I am a 1st-year PhD student at Stanford NLP advised by Diyi Yang. I had the pleasure to work with Monica S. Lam and Michael Bernstein during the rotation program. Previously, I was an undergraduate student at Yuanpei College in Peking University where I got into ML and NLP research by working with Bing Liu. In summer 2022 , I had a research internship in UCLA hosted by Nanyun Peng. Before that, I have worked as a research intern in Microsoft Research Asia (blog spotlight in Chinese) and an engineering intern in Tensorflow Lite team at Google, Beijing.

My research interests lie in ML and NLP. Nowadays, I’m interested in positioning NLP models (e.g., LLM) into larger systems. Here are some core problems I’m thinking about:

  • How can AI models bridge human and systems or systems and systems?
  • How can AI-empowered systems collaborate with users effectively?
  • How to continually improve these systems through the interaction with human and external systems?
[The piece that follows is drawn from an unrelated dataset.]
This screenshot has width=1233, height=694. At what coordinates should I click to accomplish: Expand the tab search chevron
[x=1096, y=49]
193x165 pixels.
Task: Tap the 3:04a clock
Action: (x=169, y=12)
Many kind people helped me a lot in my journey. If you want to talk more about research or seek advice that I might be able to provide, feel free to book a chat here.

News

  • (Aug, 2024) Invited talk on "Quantifying Privacy Awareness of Language Model Agents in Action" at Stanford Center for AI Safety Annual Meeting 2024. [recording]
  • (Aug, 2024) Invited talk at Samaya AI on STORM project.
  • (Mar, 2024) STORM, a system that writes Wikipedia-like articles based on Internet search, is accepted to NAACL 2024. Check out our preprint and Twitter thread! Working on releasing the demo and our codebase 💪, stay tuned!
  • (Jan, 2024) One paper is accepted by ICLR2024. The work is conducted during my undergraduate study and establishes a link between continual learning and out-of-distribution detection. Check out our preprint and code!
  • (Jul, 2023) Two works on NLP continual learning and evaluation are presented at ACL'23.

Selected Projects

LM-Empowered System for Knowledge Curation
LM-Empowered System for Knowledge Curation

We study the development of knowledge agent for writing long, organized, and well-grounded articles, and how humans can collaborate with knowledge agents.

Highlights:

Continual Learning in NLP
Continual Learning in NLP

We study (1) continual pre-training/post-training of language models (LMs) and (2) enabling LMs to continually learn new tasks after deployment.

Highlights:

  • Continual Pre-training of Language Models, In ICLR 2023
    We propose a post-training algorithm with adaptive soft-masking mechanism that selectively updates LM parameters based on the post-training corpus to minimize catastrophic forgetting and enhance knowledge transfer.

  • Class-Incremental Learning based on Label Generation, In ACL 2023
    We investigate continual learning with classification objective and generation objective by examining representation collapse in pretrained models throughout the learning process.

  • ContinualLM  GitHub Repo stars

Other Related Works:

Domain Adaptive Pre-training (EMNLP’22), Few-shot Continual Learning (EMNLP’22), Investigating Continual Learning in Computer Vision (ICLR’24)

Recent Preprints & Publications

(*: Equal Contribution)

PrivacyLens: Evaluating Privacy Norm Awareness of Language Models in Action
Yijia Shao, Tianshi Li, Weiyan Shi, Yanchen Liu, Diyi Yang
Preprint (arXiv:2409.00138).
Into the Unknown Unknowns: Engaged Human Learning through Participation in Language Model Agent Conversations
Yucheng Jiang*, Yijia Shao*, Dekun Ma, Sina J. Semnani, Monica S. Lam
Preprint (arXiv:2408.15232).
Eric Zelikman, Georges Harik, Yijia Shao, Varuna Jayasiri, Nick Haber, Noah D. Goodman
Will appear in COLM 2024.
Show, Don't Tell: Aligning Language Models with Demonstrated Feedback
Omar Shaikh*, Michelle Lam*, Joey Hejna*, Yijia Shao, Michael Bernstein, Diyi Yang
Preprint (arXiv:2406.00888).
Yijia Shao, Yucheng Jiang, Theodore A. Kanell, Peter Xu, Omar Khattab, Monica S. Lam
In NAACL 2024.
Haowei Lin, Yijia Shao, Weinan Qian, Ningxin Pan, Yiduo Guo, Bing Liu
In ICLR 2024.

Selected Awards

  • School of Engineering Fellowship, Stanford, 2023
  • SenseTime Scholarship, 2022 (awarded to 30 students in China)
  • May 4th Scholarship, 2021 (the highest honor for students in PKU)
  • National Scholarship, 2020, 2022
  • First prize in 12th Chinese Mathematics Competition Final, 2020
  • Merit Student Pacesetter, 2020, 2021, 2022
  • First Class Scholarship for Freshmen of Peking University, 2019

Misc.

In my free time, I like cooking, travelling, and competitive ballroom dancing!